In Nevada, the Clark County District Court on February 16, 2023 issued a preliminary injunction blocking Clark County from implementing and enforcing certain sections of its short-term rental ban (Clark County Code, Title 7, Chapter 7.100, Sections 7.100.110-.260). The lawsuit, filed by the Greater Las Vegas Short Term Rental Association, alleges among other things that the ordinance is arbitrary and capricious, reads as unconstitutionally vague, infringes on free association and effects a taking of property. That ruling has now been appealed to the Supreme Court of Nevada.
On December 15, 2022, the Institute for Justice commenced a lawsuit on behalf of a Seattle homeowner in the United States District Court for the Western District of Washington challenging the City of Seattle’s mandatory housing affordability program (Seattle Municipal Code §§ 23.58C.005–.055), which conditions the issuance of building permits on either a cash payment or the construction of below-market rental units (so-called “affordable housing”). The plaintiff, who was required to pay $77,000 into Seattle’s housing fund as a condition of building four dwelling units on her property if deed-restricted units were not constructed, claims that her proposed project has no nexus with the need for subsidized housing in the city. The complaint may understate the lack of a nexus, however, as a recent study from the NYU Furman Center finds that new construction actually fell in the areas covered by Seattle’s program. By reducing the supply of new housing, the program may have exacerbated Seattle’s housing shortage. A project such as the plaintiff’s, by contrast, would have lessened pressure on rents by contributing to Seattle’s private housing supply.
Perhaps the widest-ranging legal challenge is in Connecticut, where on August 30, 2022 several plaintiffs challenged certain zoning ordinances of the Town of Woodbridge which ban more than one dwelling unit in a single structure (multifamily housing) in all areas of the town not served by public water or sewer. In essence, the suit challenges the “single-family” zoning category which has been central to American zoning practice for nearly a century. In support of their argument, plaintiffs claim that the ordinances violate Connecticut’s zoning enabling act (Conn. Gen. Stat. § 8-2), which was amended in 2021 to encompass a wider range of housing objectives including addressing housing disparities and considering regional planning goals. The plaintiffs also contend that the ordinances violate the Connecticut Fair Housing Act (Conn. Gen. Stat. § 46a-64c) and are contrary to public health, safety and the general welfare under the Connecticut Constitution, as they impede housing supply, do not serve legitimate health objectives and contribute to segregation by race and income. The case, originally pending in New Haven superior court, has been transferred to the land use litigation docket in Hartford where it is awaiting conference.

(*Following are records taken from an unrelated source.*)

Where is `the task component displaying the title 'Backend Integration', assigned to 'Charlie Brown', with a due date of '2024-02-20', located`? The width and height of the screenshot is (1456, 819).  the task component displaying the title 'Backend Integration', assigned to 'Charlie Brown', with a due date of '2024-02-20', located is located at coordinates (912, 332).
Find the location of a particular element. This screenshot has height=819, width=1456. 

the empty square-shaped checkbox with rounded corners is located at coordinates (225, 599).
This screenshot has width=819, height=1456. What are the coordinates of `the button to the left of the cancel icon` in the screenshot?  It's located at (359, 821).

Not all current zoning lawsuits are challenging exclusionary practices. On April 20, 2023, a group of plaintiffs filed suit in Arlington Circuit Court to challenge Arlington County’s so-called “missing middle” amendments to the Arlington County Zoning Ordinance and General Land Use Plan which permit multifamily housing in certain zones previously limited to single-family dwellings. The amendments, passed in March and with an effective date of July 1, 2023, limit multifamily permits in the specified zones to a total 58 per year until 2028. The lawsuit, clocking in at a prolix 162 pages, alleges that the amendments were procedurally deficient despite the legislative process having spanned more than two years of study and debate.